* WORK ITEM: Take the data below and extract the lines from the one with "Open more actions" to the one with "Viewport: 1090px width, 972px height.", inclusive, exactly as written.

* Stored dataset items:
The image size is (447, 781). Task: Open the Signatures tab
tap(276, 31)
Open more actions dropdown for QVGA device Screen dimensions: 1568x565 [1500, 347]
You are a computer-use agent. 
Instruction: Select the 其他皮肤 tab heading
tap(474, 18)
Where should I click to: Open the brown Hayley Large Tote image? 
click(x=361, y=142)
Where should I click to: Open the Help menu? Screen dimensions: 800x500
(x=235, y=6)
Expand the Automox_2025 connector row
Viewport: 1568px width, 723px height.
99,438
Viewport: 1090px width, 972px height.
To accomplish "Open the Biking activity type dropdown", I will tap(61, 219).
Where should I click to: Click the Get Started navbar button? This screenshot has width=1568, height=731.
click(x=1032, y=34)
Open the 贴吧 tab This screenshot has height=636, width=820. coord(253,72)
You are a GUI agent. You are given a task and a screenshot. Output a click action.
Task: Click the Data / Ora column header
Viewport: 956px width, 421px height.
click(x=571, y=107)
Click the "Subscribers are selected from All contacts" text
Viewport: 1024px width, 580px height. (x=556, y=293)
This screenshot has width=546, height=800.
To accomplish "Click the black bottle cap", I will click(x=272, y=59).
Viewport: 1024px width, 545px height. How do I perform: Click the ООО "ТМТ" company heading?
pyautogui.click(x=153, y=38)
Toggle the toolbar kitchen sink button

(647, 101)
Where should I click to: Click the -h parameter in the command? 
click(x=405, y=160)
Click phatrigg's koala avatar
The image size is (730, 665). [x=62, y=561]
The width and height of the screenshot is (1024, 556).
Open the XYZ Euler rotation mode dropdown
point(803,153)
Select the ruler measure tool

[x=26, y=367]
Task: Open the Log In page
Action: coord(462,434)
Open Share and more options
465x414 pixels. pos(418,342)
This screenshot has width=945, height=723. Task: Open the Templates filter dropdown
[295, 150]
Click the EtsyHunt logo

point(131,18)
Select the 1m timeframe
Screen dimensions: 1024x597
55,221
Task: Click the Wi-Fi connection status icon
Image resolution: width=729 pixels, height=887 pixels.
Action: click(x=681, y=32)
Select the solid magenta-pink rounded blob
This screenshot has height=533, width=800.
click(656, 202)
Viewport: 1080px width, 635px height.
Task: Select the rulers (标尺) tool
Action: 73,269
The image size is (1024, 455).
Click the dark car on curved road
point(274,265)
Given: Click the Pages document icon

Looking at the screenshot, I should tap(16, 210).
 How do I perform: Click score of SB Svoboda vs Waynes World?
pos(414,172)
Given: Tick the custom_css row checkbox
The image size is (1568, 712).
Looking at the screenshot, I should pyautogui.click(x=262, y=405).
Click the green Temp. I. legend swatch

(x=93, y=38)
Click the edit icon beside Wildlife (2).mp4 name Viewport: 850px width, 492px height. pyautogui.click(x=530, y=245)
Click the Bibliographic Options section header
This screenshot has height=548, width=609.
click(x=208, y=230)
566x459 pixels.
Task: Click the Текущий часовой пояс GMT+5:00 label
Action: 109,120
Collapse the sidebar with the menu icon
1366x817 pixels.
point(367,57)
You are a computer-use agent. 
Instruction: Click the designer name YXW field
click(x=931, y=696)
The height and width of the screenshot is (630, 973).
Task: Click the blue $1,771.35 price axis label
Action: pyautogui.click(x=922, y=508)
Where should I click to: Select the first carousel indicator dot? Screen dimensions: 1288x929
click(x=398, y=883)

* RESULT FOR THIS TASK:
Open more actions dropdown for QVGA device Screen dimensions: 1568x565 [1500, 347]
You are a computer-use agent. 
Instruction: Select the 其他皮肤 tab heading
tap(474, 18)
Where should I click to: Open the brown Hayley Large Tote image? 
click(x=361, y=142)
Where should I click to: Open the Help menu? Screen dimensions: 800x500
(x=235, y=6)
Expand the Automox_2025 connector row
Viewport: 1568px width, 723px height.
99,438
Viewport: 1090px width, 972px height.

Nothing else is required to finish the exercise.